Overflows are never fun.
In most cases (in most of the code), they are rare,
because usually you e.g. don't have as many elements.

However, it's exceptionally easy to fall into this pitfail
in code that deals with images, because, assuming 4-channel 32-bit FP data,
you need *just* ~269 megapixel image to case an overflow
when computing at least the total byte count.

In darktable, there is a *long*, painful history of dealing with such bugs:

and yet they clearly keep resurfacing still.

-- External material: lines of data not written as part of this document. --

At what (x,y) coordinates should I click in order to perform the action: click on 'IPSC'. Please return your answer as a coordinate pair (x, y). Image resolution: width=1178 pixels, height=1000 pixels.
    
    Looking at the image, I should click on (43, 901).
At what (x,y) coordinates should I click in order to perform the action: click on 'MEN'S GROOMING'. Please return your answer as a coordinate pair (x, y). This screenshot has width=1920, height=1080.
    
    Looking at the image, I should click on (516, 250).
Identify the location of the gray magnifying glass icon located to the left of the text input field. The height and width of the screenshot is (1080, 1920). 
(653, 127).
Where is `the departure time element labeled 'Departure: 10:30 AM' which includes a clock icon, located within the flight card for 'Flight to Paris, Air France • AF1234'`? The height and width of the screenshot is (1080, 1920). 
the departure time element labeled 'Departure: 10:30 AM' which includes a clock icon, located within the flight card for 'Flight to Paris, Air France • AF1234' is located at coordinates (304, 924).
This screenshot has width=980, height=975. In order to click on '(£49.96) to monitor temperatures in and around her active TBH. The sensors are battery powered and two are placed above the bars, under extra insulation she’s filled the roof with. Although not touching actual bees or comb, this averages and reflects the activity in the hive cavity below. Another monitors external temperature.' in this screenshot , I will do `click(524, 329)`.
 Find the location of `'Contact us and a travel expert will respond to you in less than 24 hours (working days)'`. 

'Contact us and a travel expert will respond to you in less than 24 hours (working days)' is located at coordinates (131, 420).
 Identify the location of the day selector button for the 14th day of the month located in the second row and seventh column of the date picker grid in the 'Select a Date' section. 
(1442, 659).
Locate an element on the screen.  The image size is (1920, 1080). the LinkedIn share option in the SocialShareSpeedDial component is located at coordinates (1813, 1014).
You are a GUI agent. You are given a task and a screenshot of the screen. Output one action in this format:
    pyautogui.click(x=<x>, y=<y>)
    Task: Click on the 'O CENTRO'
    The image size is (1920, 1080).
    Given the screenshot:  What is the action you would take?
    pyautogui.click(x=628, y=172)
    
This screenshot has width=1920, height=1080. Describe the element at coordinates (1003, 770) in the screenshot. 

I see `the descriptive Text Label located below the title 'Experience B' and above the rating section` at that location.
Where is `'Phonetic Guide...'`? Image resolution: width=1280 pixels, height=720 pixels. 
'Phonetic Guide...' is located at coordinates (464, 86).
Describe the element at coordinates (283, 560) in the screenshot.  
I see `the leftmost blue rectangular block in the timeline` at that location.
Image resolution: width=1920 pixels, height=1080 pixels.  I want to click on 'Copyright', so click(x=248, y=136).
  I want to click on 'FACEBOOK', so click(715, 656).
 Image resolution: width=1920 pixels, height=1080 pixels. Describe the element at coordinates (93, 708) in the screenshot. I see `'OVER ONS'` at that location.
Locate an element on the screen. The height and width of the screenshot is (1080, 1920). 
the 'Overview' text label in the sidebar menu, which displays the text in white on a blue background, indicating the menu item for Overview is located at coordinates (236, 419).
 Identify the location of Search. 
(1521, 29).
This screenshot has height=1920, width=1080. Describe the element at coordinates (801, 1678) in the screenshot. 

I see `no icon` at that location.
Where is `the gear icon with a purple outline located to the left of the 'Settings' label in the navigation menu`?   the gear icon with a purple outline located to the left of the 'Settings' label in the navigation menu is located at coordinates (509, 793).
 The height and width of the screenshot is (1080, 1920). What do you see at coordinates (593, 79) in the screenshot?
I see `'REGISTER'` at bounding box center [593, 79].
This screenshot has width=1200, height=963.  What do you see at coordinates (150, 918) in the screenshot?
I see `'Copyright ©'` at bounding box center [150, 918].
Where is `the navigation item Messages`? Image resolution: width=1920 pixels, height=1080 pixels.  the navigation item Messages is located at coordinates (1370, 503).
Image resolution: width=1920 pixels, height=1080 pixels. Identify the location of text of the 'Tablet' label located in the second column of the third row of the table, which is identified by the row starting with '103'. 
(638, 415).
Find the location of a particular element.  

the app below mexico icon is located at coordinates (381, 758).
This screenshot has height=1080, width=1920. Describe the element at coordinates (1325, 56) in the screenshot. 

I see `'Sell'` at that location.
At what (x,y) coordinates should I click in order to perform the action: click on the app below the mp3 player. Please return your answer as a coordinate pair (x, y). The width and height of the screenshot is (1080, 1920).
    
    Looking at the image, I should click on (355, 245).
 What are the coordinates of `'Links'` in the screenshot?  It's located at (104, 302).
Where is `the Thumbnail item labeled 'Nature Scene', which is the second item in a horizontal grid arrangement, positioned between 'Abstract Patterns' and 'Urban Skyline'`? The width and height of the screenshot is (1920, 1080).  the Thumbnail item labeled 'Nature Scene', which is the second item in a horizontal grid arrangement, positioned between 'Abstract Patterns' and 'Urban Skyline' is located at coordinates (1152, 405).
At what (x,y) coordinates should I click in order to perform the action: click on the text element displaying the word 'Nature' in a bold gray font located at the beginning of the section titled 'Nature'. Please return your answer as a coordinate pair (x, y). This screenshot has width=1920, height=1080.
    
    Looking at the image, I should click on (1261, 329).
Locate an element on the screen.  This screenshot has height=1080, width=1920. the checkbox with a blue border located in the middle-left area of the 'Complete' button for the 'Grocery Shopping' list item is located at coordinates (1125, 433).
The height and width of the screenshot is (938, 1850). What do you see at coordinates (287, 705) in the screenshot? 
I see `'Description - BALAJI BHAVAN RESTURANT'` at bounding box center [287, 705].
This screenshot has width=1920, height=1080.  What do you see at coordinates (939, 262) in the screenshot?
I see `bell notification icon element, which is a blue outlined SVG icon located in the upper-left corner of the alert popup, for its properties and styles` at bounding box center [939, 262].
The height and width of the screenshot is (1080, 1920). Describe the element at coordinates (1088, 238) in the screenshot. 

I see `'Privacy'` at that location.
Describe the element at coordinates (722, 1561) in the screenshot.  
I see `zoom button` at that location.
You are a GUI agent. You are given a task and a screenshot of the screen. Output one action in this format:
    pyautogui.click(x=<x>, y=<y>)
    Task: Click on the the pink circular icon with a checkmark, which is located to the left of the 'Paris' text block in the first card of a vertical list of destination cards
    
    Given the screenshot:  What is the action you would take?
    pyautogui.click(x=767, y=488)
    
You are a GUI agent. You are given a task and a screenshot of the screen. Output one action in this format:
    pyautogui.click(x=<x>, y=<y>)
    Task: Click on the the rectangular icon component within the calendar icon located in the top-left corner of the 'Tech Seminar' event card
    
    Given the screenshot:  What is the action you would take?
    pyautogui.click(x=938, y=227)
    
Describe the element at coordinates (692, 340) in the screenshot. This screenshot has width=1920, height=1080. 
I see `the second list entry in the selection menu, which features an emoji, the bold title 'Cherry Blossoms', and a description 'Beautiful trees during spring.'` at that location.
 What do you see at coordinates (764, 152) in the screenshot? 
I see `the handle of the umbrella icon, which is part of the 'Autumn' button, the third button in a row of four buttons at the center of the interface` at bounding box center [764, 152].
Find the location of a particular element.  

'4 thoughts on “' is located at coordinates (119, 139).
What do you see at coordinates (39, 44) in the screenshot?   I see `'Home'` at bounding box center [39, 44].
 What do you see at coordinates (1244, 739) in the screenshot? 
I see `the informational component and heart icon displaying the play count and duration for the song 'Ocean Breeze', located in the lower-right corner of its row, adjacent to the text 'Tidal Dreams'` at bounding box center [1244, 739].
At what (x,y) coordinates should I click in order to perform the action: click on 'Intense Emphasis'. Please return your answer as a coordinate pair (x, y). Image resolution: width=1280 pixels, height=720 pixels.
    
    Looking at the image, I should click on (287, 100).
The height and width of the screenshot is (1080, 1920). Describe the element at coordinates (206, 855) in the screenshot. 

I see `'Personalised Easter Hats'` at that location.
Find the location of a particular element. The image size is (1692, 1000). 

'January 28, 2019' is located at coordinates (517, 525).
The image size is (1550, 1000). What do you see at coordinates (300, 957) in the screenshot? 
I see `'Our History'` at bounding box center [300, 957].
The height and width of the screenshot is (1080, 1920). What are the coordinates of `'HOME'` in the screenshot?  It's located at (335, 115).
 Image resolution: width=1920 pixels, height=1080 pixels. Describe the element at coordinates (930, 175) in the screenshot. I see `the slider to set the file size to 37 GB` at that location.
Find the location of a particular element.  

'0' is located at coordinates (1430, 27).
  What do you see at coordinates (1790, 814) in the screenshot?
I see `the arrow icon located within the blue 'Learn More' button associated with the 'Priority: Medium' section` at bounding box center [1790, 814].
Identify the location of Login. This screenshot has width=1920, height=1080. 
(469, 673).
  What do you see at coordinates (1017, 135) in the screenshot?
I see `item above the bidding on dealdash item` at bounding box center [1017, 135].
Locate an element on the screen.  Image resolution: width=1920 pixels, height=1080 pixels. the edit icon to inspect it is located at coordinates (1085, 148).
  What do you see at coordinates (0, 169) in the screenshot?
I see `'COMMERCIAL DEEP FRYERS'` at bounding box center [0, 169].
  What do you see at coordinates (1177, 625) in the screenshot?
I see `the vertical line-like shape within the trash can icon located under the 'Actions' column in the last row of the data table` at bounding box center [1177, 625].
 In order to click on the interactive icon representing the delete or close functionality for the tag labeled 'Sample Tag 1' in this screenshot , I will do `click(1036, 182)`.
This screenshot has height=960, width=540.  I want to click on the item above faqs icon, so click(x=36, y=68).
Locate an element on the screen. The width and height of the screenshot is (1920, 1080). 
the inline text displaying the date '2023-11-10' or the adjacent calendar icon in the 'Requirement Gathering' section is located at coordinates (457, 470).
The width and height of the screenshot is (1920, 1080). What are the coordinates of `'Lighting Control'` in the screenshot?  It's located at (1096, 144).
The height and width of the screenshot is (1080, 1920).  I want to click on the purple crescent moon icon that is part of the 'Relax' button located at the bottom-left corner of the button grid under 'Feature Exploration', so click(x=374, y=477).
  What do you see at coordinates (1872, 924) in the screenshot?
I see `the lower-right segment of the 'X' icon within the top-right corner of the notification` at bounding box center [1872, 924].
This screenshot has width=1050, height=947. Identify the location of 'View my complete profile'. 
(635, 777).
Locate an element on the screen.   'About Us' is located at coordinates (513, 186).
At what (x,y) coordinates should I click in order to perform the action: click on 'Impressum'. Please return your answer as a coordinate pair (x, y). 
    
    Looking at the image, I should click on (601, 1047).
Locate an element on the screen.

It would be immensely helpful to have a diagnostic for those patterns,
which is what this change proposes.

Currently, i only diagnose the most obvious case, where multiplication
is directly widened with no other expressions inbetween,
(i.e. long r = (int)a * (int)b but not even e.g. long r = ((int)a * (int)b))
however that might be worth relaxing later.

Diff Detail

Event Timeline

lebedev.ri requested review of this revision.Dec 26 2020, 5:49 AM
lebedev.ri created this revision.
Herald added a project: Restricted Project. · View Herald TranscriptDec 26 2020, 5:49 AM
Herald added a subscriber: cfe-commits. · View Herald Transcript
  • Properly handle dependent types (bailout instead of crashing)
  • Add ASTContext::getCorrespondingSignedType()
  • Add fix-it for the unsigned long r = int(x) * int(y) case

Haven't reviewed the code in detail, but the idea seems sound. Is there any prior art in other compilers you can draw data/experiences from? & having some data from some reasonably sized codebases on false positive (how often the correct thing is to suppress the warning, versus fixing the warning) would probably be useful. I would guess it doesn't meet the on-by-default bar we would prefer for Clang, but might still be OK.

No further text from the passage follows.